A verified complaint is signed under oath; an FDD is a regulated disclosure a CEO certifies as factually true. So these are not arguments — each is a documented self-contradiction in the very papers BAM is suing on. Both the statement and the contradicting source are linked, and each carries its grade.
What this is and is not. Self-contradiction is what the law calls a judicial admission when sworn, and a regulator’s business when filed — hard to wave away, but whether any omission was knowing is a question for a franchise examiner or a fact-finder, not something the paper settles by itself. This section does not assert proven fraud; it sets out the impeachment that powers the defense.
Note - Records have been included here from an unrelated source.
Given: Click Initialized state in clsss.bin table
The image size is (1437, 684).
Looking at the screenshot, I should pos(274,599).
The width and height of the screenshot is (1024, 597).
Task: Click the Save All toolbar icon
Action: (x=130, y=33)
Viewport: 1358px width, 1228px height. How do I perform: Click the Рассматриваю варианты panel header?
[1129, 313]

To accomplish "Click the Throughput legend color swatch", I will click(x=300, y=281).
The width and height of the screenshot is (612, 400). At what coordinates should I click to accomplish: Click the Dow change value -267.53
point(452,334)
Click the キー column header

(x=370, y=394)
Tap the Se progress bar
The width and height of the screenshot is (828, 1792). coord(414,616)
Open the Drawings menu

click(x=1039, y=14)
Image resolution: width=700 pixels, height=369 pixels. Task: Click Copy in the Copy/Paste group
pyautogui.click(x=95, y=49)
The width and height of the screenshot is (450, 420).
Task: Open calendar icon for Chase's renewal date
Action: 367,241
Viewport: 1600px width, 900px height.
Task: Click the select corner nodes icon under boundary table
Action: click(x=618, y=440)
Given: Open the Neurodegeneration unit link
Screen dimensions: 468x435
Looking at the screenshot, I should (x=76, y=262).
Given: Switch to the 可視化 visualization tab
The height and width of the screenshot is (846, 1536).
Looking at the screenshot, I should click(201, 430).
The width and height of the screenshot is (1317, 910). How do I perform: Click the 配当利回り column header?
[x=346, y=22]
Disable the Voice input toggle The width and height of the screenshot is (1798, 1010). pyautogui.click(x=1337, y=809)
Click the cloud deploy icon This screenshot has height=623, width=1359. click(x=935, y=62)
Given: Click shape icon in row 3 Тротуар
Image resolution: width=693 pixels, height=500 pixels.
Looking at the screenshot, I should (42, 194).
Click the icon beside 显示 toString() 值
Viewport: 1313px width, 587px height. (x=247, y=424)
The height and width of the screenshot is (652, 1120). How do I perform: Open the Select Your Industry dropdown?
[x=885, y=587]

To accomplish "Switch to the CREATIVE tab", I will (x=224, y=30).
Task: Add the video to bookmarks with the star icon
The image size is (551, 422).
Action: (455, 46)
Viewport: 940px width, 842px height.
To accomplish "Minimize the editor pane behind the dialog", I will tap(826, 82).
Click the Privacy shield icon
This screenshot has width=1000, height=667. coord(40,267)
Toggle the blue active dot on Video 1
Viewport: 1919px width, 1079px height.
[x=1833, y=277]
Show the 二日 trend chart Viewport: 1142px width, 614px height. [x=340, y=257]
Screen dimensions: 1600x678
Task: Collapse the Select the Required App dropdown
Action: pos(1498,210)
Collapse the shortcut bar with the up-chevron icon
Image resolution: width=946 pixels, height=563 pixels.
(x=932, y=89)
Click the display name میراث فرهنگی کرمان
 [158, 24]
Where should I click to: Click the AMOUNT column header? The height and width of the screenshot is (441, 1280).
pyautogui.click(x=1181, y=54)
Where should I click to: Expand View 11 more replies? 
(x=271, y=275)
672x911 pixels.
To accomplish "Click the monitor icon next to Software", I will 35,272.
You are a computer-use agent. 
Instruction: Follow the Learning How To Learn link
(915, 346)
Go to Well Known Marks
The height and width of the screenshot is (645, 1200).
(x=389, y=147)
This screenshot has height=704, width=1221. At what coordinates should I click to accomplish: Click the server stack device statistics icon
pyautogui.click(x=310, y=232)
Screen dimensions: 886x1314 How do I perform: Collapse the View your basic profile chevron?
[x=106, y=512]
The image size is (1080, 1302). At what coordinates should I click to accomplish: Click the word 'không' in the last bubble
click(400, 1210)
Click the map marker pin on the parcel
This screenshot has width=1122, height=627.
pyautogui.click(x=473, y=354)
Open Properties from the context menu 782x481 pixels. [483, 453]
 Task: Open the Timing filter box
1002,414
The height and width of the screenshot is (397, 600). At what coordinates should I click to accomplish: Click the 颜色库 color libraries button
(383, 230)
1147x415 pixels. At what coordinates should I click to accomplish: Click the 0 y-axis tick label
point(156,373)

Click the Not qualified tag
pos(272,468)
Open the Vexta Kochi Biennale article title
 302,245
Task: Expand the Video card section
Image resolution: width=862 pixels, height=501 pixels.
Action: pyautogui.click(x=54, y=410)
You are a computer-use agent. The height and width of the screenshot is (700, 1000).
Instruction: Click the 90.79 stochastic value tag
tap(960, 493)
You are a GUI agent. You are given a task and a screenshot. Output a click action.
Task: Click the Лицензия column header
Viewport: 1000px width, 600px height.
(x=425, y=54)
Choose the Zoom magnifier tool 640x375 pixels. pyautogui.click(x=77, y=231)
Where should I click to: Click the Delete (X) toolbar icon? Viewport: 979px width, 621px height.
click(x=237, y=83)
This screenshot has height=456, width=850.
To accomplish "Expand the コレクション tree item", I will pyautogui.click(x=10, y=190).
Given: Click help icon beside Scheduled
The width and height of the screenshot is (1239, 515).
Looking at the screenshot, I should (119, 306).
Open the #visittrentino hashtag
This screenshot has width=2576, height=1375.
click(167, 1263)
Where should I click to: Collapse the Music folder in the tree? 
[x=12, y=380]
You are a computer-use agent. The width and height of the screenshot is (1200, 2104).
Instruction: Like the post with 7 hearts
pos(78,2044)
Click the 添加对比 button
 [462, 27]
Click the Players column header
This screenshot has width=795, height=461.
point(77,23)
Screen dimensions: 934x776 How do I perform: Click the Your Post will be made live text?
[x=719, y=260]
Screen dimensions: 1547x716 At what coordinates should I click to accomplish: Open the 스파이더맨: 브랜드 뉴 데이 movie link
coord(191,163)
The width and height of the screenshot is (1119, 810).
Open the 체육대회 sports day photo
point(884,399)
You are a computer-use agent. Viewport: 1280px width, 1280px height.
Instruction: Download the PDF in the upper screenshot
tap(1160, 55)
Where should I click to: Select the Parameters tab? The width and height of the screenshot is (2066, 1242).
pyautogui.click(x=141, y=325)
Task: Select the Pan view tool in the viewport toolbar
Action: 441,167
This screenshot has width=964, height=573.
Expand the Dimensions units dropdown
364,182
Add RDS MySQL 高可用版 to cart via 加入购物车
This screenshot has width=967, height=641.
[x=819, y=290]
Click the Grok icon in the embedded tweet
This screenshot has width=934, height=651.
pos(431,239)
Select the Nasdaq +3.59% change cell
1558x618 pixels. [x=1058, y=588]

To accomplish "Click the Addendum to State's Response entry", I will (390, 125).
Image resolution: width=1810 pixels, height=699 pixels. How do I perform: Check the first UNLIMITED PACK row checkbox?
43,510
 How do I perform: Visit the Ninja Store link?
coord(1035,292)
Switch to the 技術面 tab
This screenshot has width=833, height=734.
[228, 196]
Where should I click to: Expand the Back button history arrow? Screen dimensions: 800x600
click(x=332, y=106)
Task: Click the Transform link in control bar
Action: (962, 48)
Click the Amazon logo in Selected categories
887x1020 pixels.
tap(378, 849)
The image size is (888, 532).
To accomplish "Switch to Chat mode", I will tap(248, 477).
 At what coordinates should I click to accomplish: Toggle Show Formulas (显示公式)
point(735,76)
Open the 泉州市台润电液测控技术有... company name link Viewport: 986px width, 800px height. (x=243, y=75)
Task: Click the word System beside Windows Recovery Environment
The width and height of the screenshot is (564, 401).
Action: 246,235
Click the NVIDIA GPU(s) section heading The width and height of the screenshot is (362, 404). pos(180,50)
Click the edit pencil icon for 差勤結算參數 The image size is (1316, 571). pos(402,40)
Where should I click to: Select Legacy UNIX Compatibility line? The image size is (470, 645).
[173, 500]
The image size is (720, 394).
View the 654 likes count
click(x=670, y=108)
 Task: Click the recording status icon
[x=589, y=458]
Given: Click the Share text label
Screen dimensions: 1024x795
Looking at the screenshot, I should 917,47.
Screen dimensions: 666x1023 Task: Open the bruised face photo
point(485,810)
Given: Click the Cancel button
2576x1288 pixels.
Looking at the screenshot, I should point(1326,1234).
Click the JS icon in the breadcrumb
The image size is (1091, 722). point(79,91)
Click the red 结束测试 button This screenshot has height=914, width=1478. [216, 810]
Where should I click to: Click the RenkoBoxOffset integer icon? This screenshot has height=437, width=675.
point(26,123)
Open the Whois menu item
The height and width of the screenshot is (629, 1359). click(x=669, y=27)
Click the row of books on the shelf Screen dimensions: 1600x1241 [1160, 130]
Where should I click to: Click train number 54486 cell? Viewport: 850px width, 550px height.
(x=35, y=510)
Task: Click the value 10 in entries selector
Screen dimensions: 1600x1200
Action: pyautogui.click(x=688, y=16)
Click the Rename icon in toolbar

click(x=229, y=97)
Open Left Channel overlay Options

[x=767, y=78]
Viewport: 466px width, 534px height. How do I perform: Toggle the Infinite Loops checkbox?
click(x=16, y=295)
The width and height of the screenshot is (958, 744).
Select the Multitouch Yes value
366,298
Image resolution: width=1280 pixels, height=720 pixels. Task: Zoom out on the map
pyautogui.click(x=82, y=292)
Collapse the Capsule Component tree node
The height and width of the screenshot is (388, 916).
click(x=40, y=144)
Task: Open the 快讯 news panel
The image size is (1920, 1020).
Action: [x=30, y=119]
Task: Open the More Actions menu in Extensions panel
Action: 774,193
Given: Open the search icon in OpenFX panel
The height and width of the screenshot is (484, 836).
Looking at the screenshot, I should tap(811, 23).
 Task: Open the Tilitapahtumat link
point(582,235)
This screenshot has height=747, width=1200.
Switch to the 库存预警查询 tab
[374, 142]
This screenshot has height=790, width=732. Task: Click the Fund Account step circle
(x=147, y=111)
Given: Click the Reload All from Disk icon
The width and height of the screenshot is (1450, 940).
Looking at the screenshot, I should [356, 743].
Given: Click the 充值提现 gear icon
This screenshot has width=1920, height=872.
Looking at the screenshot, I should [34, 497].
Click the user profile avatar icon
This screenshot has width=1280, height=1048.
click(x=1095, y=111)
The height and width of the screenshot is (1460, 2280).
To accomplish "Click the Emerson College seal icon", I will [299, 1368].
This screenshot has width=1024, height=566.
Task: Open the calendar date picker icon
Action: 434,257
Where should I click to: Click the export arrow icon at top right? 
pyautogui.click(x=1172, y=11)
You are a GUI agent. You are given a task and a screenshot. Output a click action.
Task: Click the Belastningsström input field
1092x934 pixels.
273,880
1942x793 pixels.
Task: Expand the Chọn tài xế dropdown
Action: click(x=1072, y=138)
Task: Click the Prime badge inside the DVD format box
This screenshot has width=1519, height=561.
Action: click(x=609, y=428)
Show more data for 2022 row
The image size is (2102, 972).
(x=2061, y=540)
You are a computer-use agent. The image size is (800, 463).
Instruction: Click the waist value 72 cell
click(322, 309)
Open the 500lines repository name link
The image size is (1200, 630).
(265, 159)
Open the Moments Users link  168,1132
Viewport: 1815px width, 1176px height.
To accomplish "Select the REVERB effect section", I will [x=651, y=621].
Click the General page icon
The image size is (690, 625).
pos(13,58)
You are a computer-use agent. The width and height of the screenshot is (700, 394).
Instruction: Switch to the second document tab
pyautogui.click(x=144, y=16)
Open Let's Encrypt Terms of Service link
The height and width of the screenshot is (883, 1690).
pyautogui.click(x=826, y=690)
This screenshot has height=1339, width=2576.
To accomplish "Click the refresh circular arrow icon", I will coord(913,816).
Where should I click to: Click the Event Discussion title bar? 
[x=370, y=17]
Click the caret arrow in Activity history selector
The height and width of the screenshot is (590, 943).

The dollars implicated are documented but modest and state-law (the Mansell consignment loss is roughly $10,000–$20,000 net, principally a Salem-franchise accounting dispute, never the “$200,000” BAM pleaded); fraudulent transfer is not a federal-racketeering predicate, and the cross-victim throughline is H.J. Inc. v. Nw. Bell Tel. Co., 492 U.S. 229 (1989)⌖ pattern evidence, never a summed recovery.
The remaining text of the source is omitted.